Do educational institutions play a role in student suicides? The shocking suicide of Rohith Vemula, a PhD student at the University of Hyderabad on Sunday, has shaken the academic community in India. The incident has also brought back into focus the long history of student suicides in some of the most prestigious institutions in the country, confronting them once again with the familiar question of culpability of and abetment by authorities.
Vemula was among the five Dalit students who were suspended by the university last year on accusations of harassing a leader of the Akhil Bharatiya Vidyarthi Parishad, the student wing of the ruling Bharatiya Janata Party. As a result, on Monday, student associations across the country erupted in protest and called for a probe into the circumstances of Vemula’s death, while questioning the role of authorities in the events that unfolded.
This is not the first time that the University of Hyderabad has found itself in the centre of a controversy regarding its treatment of those from the backward minorities. In 2013, P Raju, a 21-year-old student of the Integrated MA (Linguistics), committed suicide at the university premises.
His suicide led to strong reactions from the academic community as a group of teachers came together to file a Public Interest Litigation in the Andhra Pradesh High Court in 2013 on his behalf as well as of students from other universities in Hyderabad, such as Osmania University and English and Foreign Languages University, which had seen multiple suicides in the same year.
The petition detailed systematic failures on part of the institutions in managing various pressures on students and provided a blow-by-blow account of how lack of empathy from the teachers as well as the university authorities was aggravating the situation for students.
Abetment of suicide?
While Raju had done well academically after entering the university, his grades slipped in the seventh semester, a fact finding committee had found. He reportedly also chatted with one of his friends in Australia about his depression and when she asked him to seek help, he said there was nobody in the university willing to help.
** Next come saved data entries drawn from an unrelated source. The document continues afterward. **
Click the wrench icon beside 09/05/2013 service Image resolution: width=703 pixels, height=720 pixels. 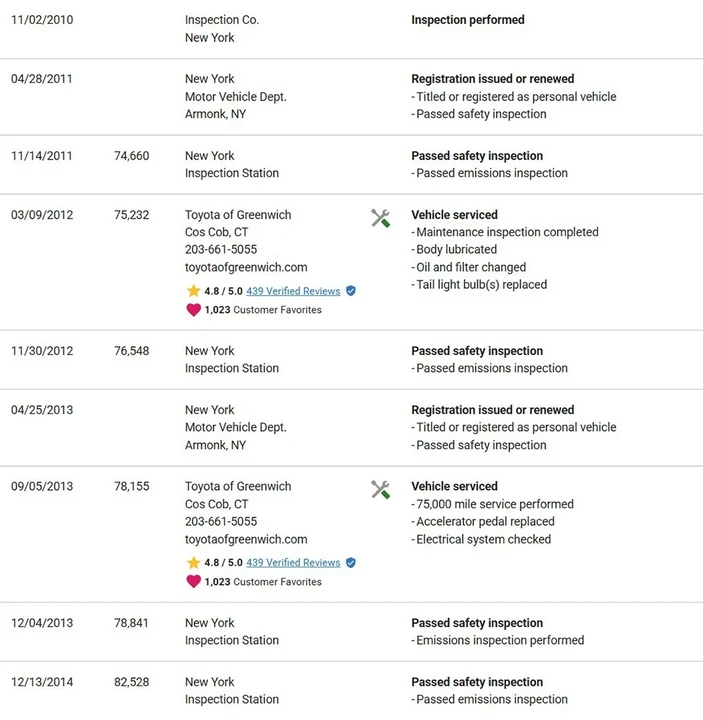(x=380, y=489)
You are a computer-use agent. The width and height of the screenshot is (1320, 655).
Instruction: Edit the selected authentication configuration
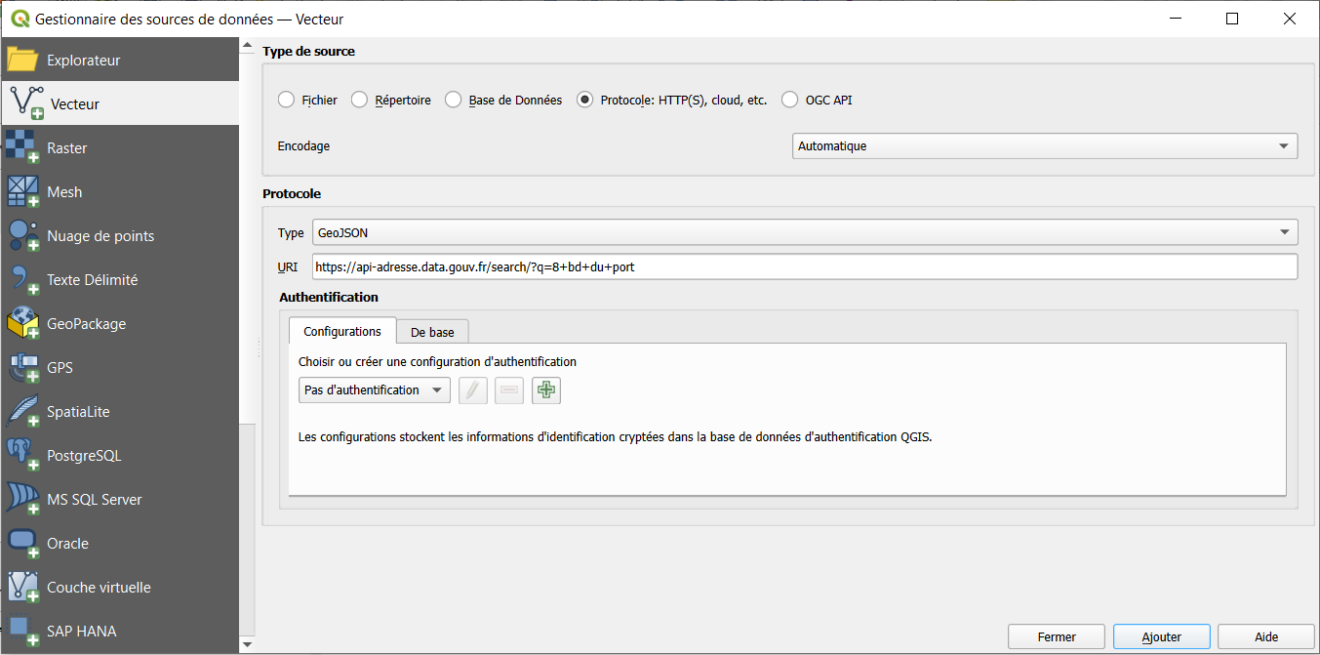point(472,390)
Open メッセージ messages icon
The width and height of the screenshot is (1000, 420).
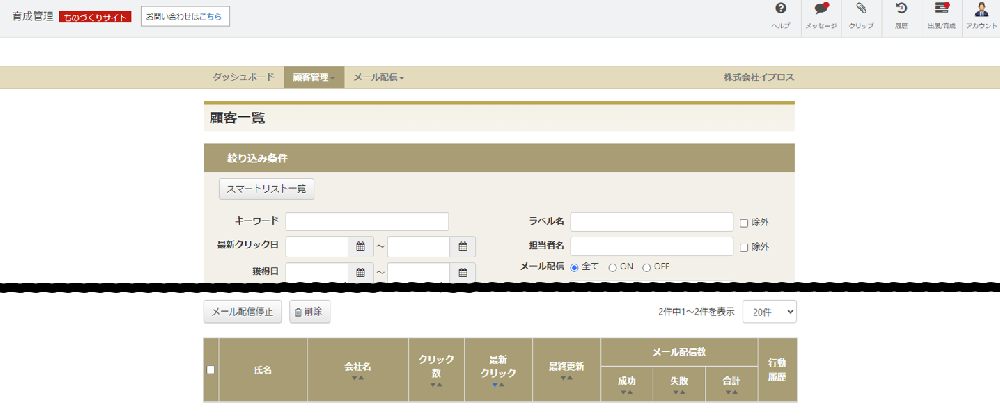pos(821,10)
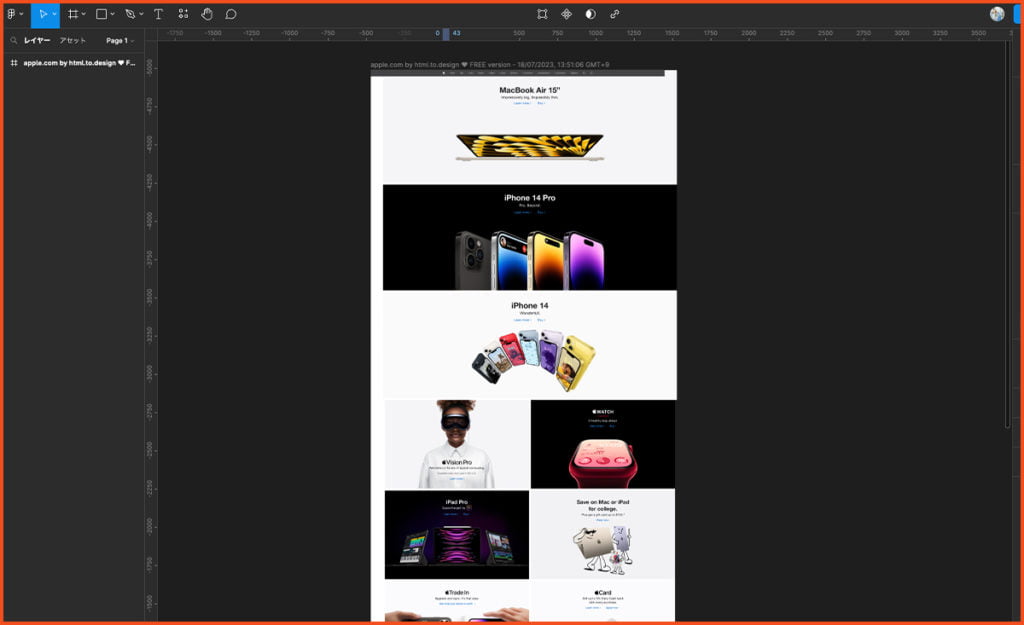This screenshot has height=625, width=1024.
Task: Open the Page 1 page selector
Action: click(x=119, y=41)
The university, meanwhile, blamed the incident on a love-affair gone wrong, even though a fact finding committee constituted soon after Raju’s death countered this suggestion. The report, which took cognisance of at least 24 reported suicides in various colleges in Hyderabad till 2013, concluded that caste and financial background of students had a strong role to play in feelings of alienation among them:
Most of these students belong to marginalised classes and communities: i.e., SC, ST, OBC and Muslims. The presence of this factor in the perception of mainstream culture is an unmitigated disadvantage to these students, who are seen as an ‘atrocious presence’, ‘irritants’ and as undeserved beneficiaries of state generosity.
The study noted a very real rural-urban divide in the campuses and cited "lack of English skills" as an "additional handicap".
We heard several reports from our student respondents that explicit and subtle insults by teachers were not uncommon experiences in relation to English proficiency in classrooms.
The teachers were not only reported to be less than willing to walk the extra distance to help students, but also actively discouraged them:
One instance was reported where the marginalised student was described by a teacher as ‘a disaster to academics’. There seems to be very little sustained handholding and mentorship that teach students how to approach the issue of difficulty.
Administrative and policy failures
The report also found that withdrawal of existing support measures such as scholarship stipends and fellowships, promoted a sense of instability and anxiety among students from marginalised communities.
This [discontinuation of fellowships] has had a differential impact on the students: the fellowship amount, which may not be significant in comparison with a well-funded student’s mobile phone bill, would make a significant difference to the life of an economically marginalized student who is also trying to support a family which has pushed him to this stage.
Similarly, lack of training in computers led to students from marginalised communities not doing well in online tests because of their non-familiarity with the medium. More striking was the revelation that none of the students or teachers on the campus reported any knowledge of any advisory or guidance committee where they could voice their academic problems and seek help.
“Interpreting these suicides as the expression of individual difficulties which need no systematic response is likely to have no mitigating effect on such suicides in the future,” the study concluded. “Unfortunately it seems as if the university (and this is a problem not only with the University of Hyderabad) has not been able to get over its old mental block against some of the most promising candidates of marginalised communities.”
Responding to the petition, the High Court asked the universities to implement a series of measures in an interim order dated July 1, 2013 but little has changed so far, experts point out.
Suneetha Achyuta, a Hyderabad University alumni, who works with Anvesha, a women’s and minority rights initiative, put it in perspective. “The universities were asked to implement several short term and long term measures as agreed upon by a committee constituting various eminent position holders in universities across the state including EFLU, Osmania and Hyderabad University,” she said. “There was talk of forming student support committees, internal committees to investigate matters before detaining students or suspending them but none of that seems to have happened in any place.”